M51 plus and minus HA

#1

Post by timh »

Took advantage of a couple of weather gaps to capture RGB galaxy images at long focus (f = 1000mm) around the new moon (13/02) - and HA in a clearsky gap earlier in January.

Skywatcher 200 PDS Newtonian F 5.0 plus Baader field flattener
Ioptron CEM70 mount
PHD2 guiding via 10 x 50 finder and ASI 120mm
Pegasus Cube focuser
ASI 294 MC PRO for RGB images at -10C
ASI 294 MM PRO and Optolong 7 nm HA filter for HA images at -10C

Gray-scale flats (100 frames) and darks (40 frames) at -10 C created by SC

160 x 40s (106 min) RGB images -(total accepted after many rejected by the SC filters and then a few more by PixInsight)
9 x 180s HA images
Gain 124, offset 10
Bortle 6 skies

Preprocessing and postprocessing in Pixinsight (DBE, Photometric colour calibration, pixelmath, MLT, Histransform, Curves) and tidied up in Affinity.

> Excerpted records
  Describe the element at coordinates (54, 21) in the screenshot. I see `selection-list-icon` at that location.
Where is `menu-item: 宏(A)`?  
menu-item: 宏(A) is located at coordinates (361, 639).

---

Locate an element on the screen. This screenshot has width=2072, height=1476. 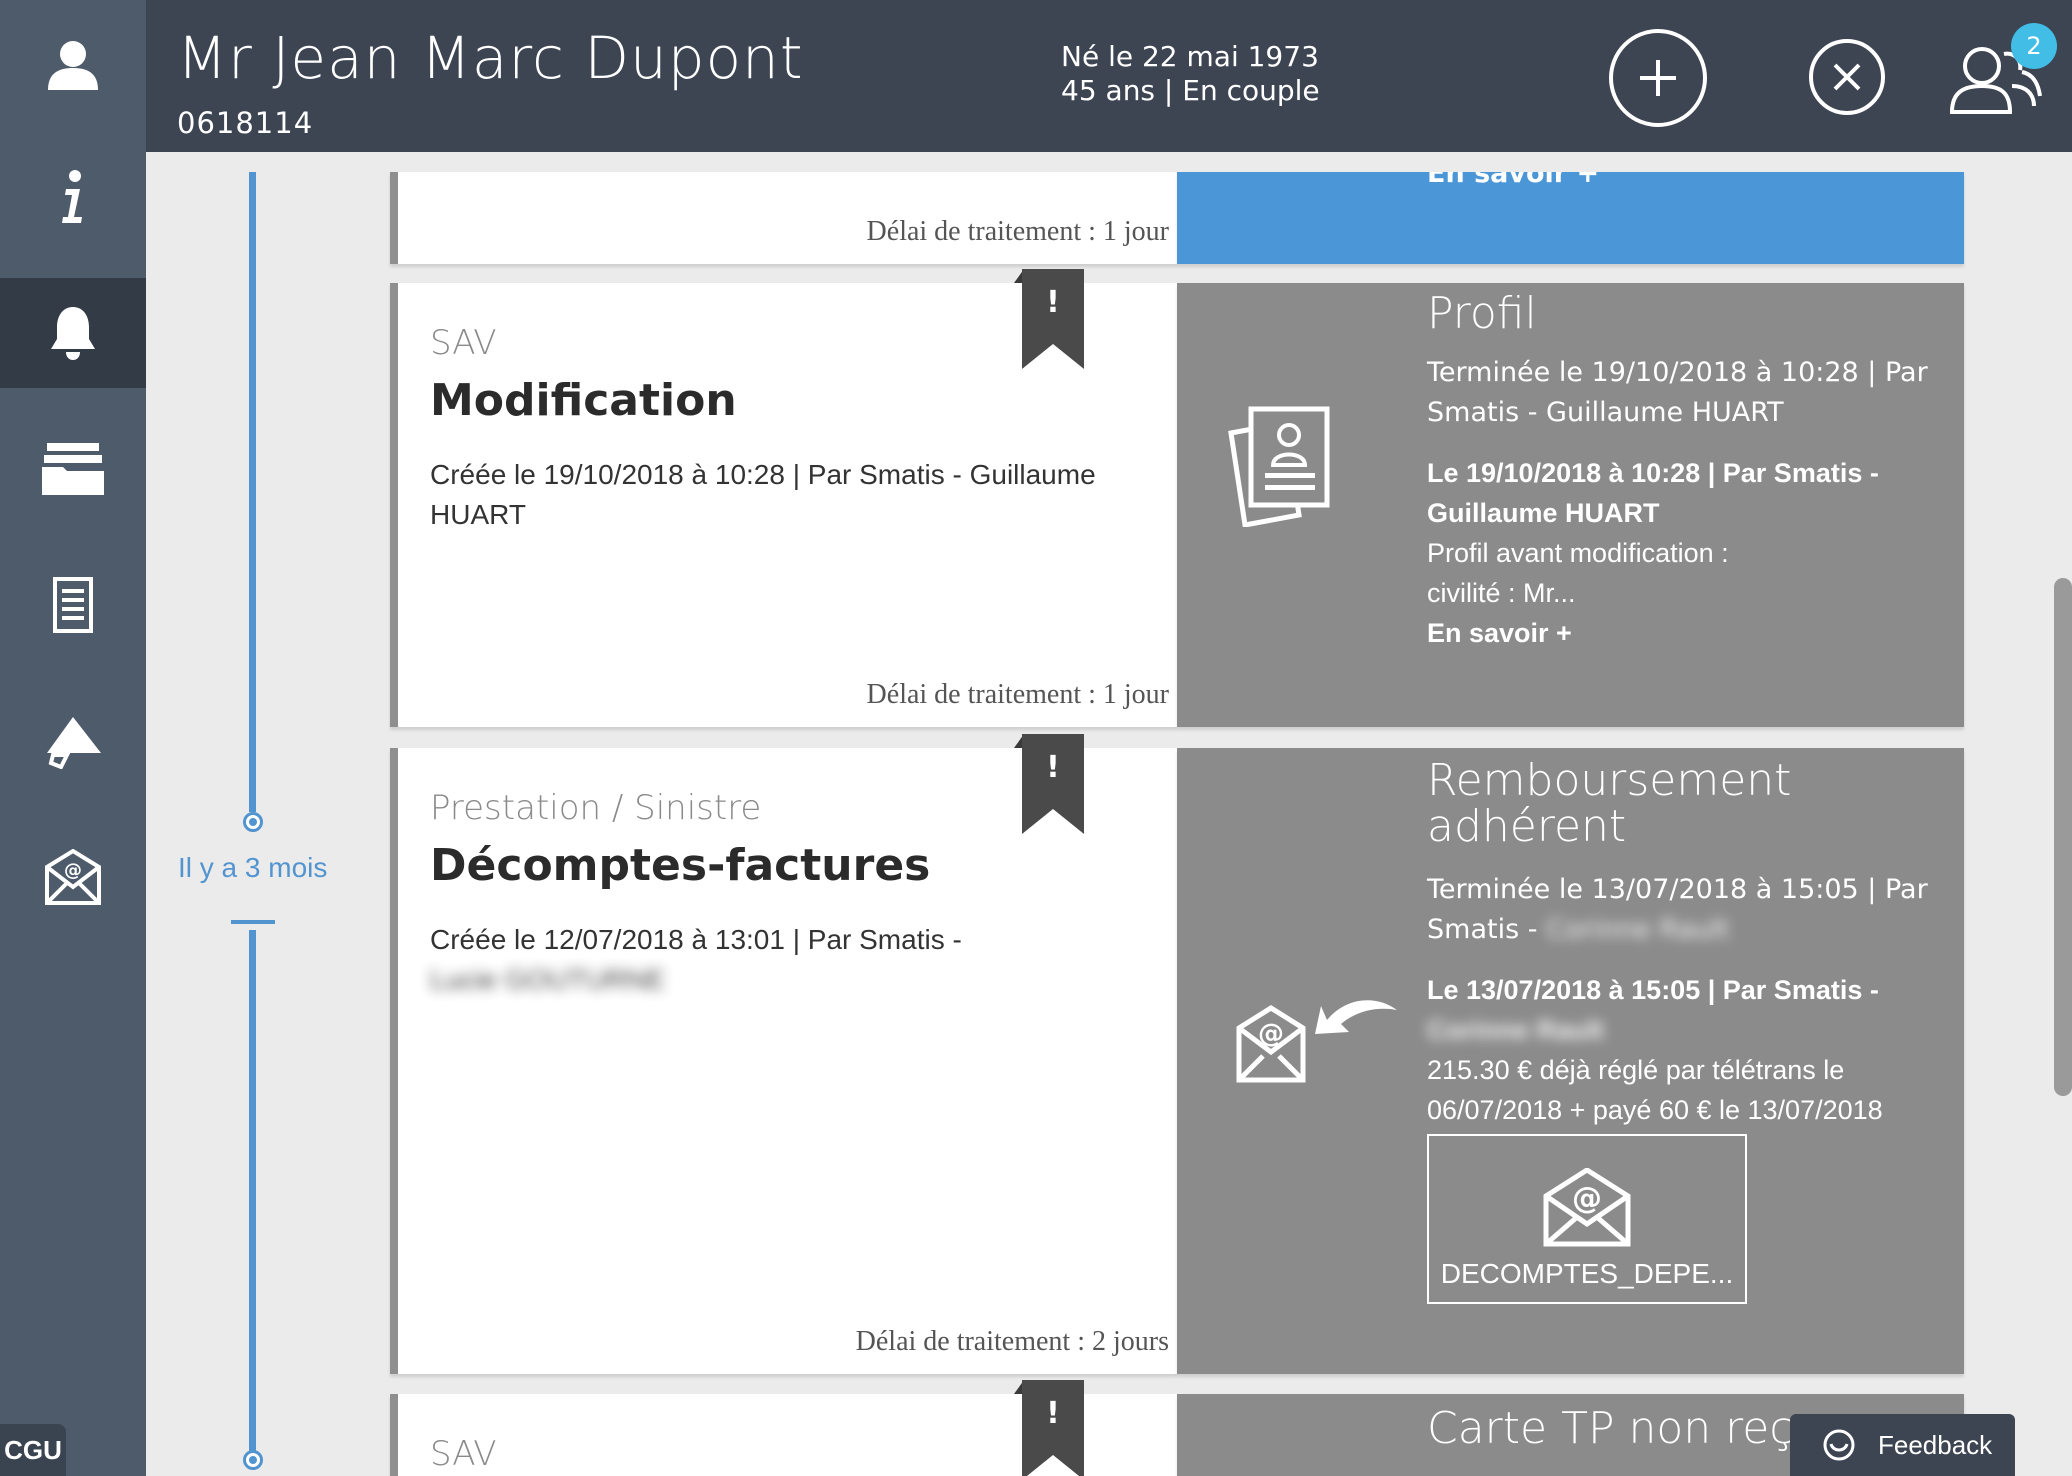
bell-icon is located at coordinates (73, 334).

==

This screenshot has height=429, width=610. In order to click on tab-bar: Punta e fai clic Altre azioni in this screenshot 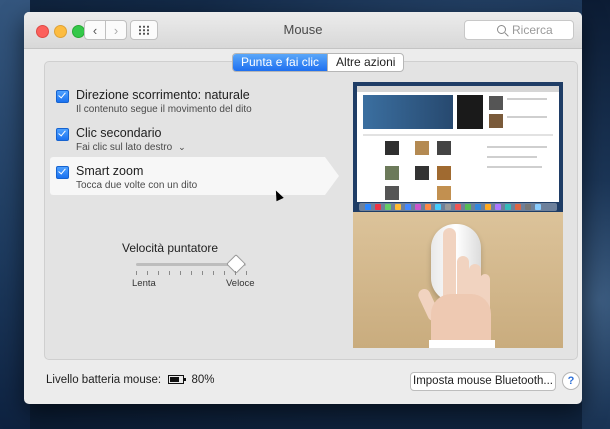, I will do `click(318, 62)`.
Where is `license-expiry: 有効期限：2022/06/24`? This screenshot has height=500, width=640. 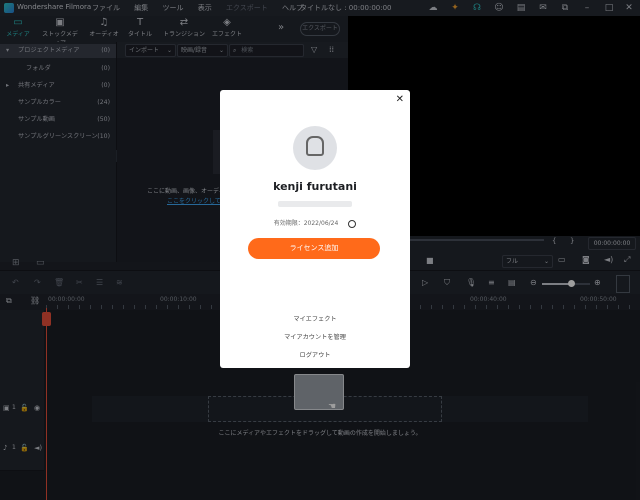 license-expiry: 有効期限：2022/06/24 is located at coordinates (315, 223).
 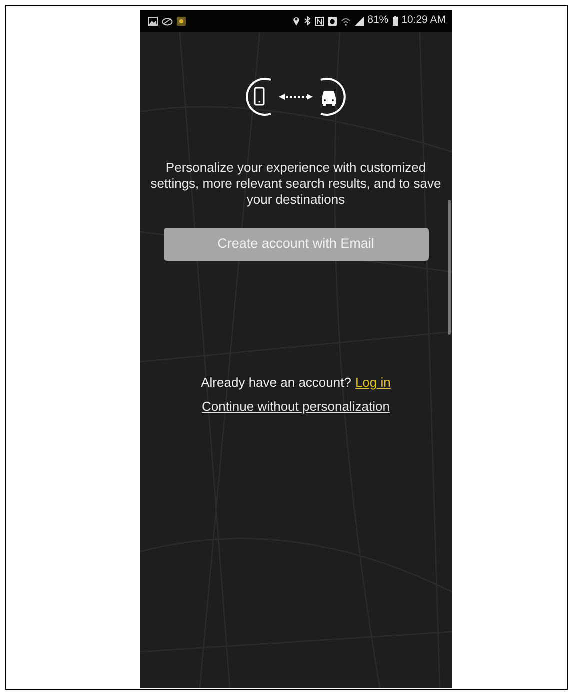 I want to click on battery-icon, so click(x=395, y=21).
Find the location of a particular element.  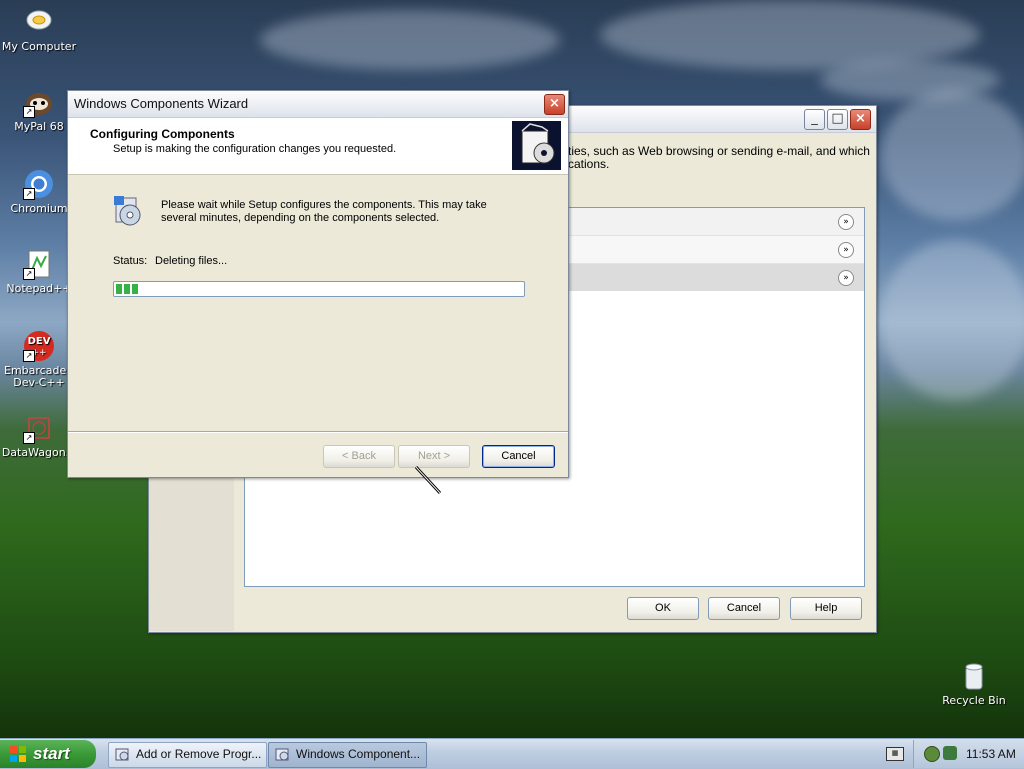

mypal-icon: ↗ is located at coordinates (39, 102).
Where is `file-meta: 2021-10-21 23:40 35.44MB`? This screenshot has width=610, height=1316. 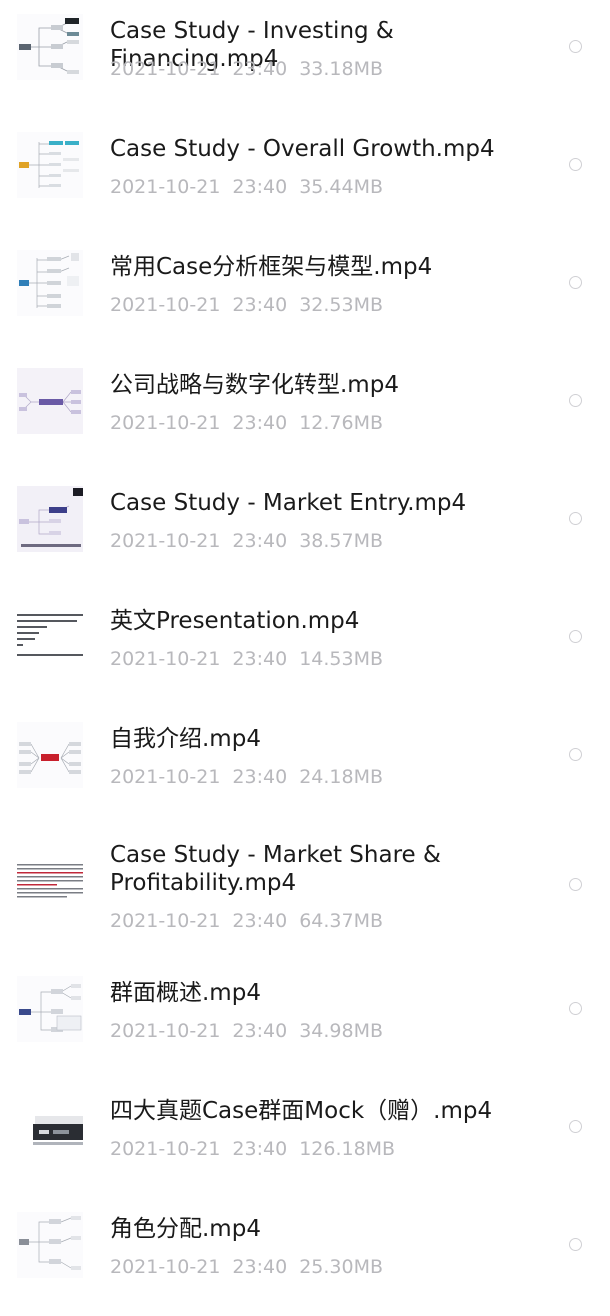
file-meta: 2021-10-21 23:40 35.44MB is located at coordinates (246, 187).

> Tasks to carry out
1 - In the astrophotography post, which filter was used with the ASI 294 MM PRO for the HA images?
2 - Repeat the part of the astrophotography post starting at "160 x 40s (106" and ending at "up in Affinity.".

> Solutions to the exercise
1 - An Optolong 7 nm HA filter.

2 -
160 x 40s (106 min) RGB images -(total accepted after many rejected by the SC filters and then a few more by PixInsight)
9 x 180s HA images
Gain 124, offset 10
Bortle 6 skies

Preprocessing and postprocessing in Pixinsight (DBE, Photometric colour calibration, pixelmath, MLT, Histransform, Curves) and tidied up in Affinity.